PROBLEM STATEMENT →
Whichever lines include the word "profile", copy them as they appear in the data.

*-*-*

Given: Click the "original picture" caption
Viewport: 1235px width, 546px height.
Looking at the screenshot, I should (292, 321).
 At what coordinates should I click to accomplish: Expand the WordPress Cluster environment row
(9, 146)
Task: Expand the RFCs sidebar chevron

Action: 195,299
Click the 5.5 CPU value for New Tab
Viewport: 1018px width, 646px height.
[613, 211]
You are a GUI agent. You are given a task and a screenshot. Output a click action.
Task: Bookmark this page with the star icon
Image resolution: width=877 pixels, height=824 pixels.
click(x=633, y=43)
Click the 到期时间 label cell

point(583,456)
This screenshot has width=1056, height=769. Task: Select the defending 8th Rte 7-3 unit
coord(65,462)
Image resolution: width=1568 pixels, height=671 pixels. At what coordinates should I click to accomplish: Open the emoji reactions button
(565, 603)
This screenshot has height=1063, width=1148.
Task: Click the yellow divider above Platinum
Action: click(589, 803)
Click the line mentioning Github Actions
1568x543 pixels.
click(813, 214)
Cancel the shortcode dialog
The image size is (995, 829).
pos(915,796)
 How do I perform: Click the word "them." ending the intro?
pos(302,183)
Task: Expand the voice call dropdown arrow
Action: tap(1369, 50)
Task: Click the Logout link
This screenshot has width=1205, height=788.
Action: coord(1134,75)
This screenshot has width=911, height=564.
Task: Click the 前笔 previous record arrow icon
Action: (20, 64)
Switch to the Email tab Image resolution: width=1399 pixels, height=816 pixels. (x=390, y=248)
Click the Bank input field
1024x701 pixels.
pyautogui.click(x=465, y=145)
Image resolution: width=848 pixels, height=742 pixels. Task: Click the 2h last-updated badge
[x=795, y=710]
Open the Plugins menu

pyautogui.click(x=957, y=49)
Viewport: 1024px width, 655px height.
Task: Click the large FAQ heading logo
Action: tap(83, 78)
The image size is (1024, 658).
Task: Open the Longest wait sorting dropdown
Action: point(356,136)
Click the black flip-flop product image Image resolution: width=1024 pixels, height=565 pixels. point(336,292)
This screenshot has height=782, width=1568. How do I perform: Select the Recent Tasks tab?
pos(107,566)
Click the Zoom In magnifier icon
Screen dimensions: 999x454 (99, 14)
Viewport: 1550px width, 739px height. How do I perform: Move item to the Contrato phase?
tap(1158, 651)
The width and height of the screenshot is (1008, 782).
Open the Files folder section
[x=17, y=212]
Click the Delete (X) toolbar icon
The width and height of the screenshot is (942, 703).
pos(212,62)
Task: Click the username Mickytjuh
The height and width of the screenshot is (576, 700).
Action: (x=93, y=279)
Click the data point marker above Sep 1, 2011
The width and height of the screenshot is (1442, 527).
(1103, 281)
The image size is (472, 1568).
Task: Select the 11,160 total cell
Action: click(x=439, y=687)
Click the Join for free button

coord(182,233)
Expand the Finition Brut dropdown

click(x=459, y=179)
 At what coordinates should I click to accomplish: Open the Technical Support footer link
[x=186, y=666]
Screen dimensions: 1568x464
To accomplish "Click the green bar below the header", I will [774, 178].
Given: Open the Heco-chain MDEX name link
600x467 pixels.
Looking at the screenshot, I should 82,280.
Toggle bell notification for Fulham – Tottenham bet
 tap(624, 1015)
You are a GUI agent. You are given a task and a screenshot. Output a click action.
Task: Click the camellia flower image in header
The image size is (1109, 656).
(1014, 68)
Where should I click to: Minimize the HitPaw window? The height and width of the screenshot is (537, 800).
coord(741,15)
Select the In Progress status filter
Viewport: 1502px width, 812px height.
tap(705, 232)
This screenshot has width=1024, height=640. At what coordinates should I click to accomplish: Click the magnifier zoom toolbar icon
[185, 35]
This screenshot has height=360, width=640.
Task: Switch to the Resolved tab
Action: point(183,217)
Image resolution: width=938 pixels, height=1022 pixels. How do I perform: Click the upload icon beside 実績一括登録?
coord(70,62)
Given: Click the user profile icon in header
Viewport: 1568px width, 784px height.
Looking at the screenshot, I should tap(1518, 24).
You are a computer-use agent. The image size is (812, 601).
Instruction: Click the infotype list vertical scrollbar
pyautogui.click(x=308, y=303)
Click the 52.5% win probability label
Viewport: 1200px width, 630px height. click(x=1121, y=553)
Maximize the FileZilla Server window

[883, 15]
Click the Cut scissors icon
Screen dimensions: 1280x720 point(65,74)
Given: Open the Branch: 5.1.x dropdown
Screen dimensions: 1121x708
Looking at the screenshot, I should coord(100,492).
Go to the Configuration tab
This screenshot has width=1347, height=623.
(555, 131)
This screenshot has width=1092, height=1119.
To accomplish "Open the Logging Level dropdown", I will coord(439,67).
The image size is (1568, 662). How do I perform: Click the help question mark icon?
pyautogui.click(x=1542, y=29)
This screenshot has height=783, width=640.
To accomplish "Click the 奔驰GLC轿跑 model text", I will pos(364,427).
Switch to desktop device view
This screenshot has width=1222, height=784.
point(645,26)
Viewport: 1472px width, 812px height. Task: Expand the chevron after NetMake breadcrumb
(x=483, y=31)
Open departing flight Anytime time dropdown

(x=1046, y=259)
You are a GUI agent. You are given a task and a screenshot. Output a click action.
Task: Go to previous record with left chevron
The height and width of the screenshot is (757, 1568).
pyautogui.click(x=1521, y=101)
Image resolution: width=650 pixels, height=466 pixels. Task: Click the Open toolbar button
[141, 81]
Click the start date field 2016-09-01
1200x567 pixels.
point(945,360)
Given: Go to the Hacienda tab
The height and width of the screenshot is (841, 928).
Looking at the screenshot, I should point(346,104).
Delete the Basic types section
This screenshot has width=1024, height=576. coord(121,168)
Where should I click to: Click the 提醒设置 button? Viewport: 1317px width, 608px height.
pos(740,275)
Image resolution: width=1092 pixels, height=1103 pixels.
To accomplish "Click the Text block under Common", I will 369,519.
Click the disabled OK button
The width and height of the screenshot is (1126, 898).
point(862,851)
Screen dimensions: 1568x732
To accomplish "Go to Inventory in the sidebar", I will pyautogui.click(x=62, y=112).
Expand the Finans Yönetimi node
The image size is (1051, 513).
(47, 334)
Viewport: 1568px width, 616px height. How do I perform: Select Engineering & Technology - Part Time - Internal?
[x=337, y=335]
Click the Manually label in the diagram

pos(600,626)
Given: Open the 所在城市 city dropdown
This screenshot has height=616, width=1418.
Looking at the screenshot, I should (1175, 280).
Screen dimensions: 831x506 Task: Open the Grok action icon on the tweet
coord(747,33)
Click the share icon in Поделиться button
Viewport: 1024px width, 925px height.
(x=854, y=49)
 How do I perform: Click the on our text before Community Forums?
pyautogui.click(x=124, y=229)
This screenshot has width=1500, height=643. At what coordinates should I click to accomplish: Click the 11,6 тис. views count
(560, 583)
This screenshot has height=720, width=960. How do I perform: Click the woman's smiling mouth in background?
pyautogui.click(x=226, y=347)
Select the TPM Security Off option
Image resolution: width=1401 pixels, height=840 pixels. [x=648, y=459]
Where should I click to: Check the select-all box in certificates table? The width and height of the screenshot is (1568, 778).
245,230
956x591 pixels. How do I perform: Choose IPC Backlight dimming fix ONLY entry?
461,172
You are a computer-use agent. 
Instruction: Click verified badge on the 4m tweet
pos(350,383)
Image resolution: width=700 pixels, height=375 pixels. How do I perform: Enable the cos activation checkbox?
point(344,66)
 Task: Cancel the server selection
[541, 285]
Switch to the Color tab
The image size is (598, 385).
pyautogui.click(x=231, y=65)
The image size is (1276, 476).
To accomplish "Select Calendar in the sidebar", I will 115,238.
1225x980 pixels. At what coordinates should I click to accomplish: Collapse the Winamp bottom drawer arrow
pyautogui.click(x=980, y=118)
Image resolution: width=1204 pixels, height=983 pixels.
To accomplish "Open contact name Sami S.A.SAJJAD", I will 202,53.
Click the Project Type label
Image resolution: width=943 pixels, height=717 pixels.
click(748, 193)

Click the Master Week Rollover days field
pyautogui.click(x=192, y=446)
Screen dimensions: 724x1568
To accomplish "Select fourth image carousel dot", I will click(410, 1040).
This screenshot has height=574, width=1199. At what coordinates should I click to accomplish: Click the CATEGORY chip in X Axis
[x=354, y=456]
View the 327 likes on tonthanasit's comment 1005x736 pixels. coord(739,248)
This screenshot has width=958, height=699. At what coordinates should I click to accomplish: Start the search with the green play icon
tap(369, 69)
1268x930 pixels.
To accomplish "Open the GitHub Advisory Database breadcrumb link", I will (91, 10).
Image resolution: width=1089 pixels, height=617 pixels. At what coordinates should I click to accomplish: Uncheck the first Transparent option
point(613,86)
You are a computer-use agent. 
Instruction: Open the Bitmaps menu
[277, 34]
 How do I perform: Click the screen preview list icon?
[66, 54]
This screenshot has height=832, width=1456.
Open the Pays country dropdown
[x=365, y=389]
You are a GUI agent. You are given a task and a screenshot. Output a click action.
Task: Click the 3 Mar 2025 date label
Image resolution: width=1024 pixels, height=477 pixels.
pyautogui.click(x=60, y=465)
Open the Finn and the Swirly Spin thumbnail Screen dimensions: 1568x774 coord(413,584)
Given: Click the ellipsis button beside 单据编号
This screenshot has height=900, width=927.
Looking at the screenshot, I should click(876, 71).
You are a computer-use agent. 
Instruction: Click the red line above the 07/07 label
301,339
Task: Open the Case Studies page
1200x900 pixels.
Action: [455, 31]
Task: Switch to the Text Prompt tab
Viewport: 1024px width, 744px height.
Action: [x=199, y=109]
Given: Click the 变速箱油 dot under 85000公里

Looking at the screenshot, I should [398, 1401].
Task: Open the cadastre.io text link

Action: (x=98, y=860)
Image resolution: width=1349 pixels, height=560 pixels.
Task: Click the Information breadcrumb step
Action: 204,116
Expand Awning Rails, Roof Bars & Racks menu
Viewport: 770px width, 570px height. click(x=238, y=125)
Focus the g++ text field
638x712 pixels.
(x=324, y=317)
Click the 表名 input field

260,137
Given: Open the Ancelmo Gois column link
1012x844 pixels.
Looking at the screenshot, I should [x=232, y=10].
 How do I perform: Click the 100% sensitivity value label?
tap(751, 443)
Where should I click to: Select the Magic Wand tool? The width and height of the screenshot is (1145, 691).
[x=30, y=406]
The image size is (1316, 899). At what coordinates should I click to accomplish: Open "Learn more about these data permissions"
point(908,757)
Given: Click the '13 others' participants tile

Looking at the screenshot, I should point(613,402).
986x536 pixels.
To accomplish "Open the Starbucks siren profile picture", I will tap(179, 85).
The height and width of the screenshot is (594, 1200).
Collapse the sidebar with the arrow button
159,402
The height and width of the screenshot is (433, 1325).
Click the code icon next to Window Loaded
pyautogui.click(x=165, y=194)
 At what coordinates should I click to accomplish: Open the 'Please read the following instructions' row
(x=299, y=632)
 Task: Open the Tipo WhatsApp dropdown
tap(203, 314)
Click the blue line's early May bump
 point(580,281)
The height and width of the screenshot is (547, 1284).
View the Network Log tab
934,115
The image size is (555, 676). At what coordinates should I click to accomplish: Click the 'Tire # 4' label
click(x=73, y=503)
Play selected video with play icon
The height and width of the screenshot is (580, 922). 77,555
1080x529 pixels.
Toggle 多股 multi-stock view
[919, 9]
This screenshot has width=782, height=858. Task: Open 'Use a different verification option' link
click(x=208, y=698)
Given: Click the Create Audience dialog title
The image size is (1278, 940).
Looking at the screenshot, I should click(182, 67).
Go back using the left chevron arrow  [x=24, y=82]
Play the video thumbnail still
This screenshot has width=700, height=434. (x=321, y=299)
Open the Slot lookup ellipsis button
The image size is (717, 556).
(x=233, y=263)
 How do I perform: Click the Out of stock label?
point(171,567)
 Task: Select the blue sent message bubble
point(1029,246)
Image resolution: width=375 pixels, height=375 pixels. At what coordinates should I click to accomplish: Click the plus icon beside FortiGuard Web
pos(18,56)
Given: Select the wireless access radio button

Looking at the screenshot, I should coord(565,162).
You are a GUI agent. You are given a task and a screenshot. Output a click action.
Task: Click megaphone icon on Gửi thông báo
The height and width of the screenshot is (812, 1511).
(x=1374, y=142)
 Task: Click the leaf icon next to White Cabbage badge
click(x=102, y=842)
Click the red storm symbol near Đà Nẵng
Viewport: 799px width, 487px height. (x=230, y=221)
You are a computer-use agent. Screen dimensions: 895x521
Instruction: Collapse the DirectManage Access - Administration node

*-*-*

RESPONSE TO THIS TASK →
Given: Click the user profile icon in header
To accomplish "Open the Starbucks siren profile picture", I will tap(179, 85).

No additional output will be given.